McAllen’s main bus station, where the Border Patrol offloads immigrant families, isn’t surrounded by tent camps full of the huddled masses; instead, it’s an airy, bright, and not particularly bustling transportation terminal. A few blocks south at Sacred Heart Catholic Church—where the families get food, rest, and new clothes before they depart for points north—passersby will see only closed doors and clean sidewalks, a place that looks like any church, anywhere. Children play in the yard behind Sacred Heart’s parish hall, but it’s impossible at first glance to tell if they’re Central American asylum seekers or local children enrolled in the church’s God’s Backyard Bible Camp. There are no anti-immigrant protesters blocking Border Patrol buses like there were earlier this week in Murrieta, California. Indeed, most McAllenites have learned about the unaccompanied minors and young families pushing across the Rio Grande in record numbers in the same way most Houstonians and Chicagoans and Parisians have: from the news. The irony of life near the front lines of the border crisis is that there appears to be no crisis at all.

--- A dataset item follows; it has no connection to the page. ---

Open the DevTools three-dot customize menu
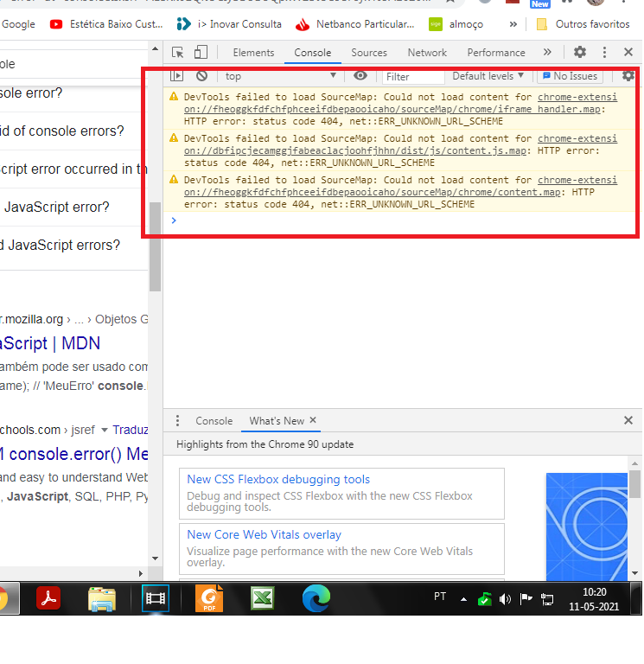 (x=604, y=52)
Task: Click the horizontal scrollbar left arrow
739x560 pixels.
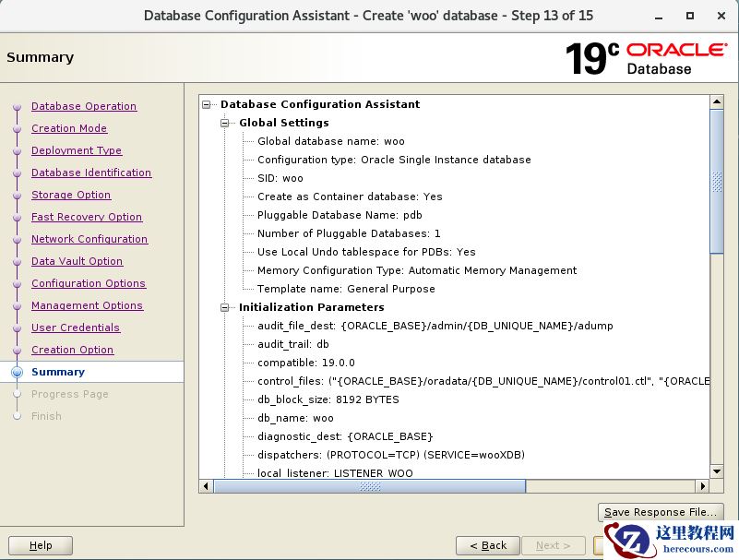Action: [207, 486]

The invisibility of the situation is partially due to the particular nature of immigrant processing. Border Patrol apprehends immigrants near the river, promptly whisks them away to one of its stations, and then sends many of them on to other federal facilities. Unless you’re camped out on the river, it’s unlikely you’ll see any unaccompanied minors or young families anywhere in the Rio Grande Valley. And in McAllen, Pagan has played a role in ensuring that is the case.

On Tuesday, June 10, Catholic Charities of the Rio Grande Valley set up its shelter for immigrant families at Sacred Heart. Three days later, Pagan, who’d been unaware of the extent of the relief effort, received a call from one of the volunteers at the facility.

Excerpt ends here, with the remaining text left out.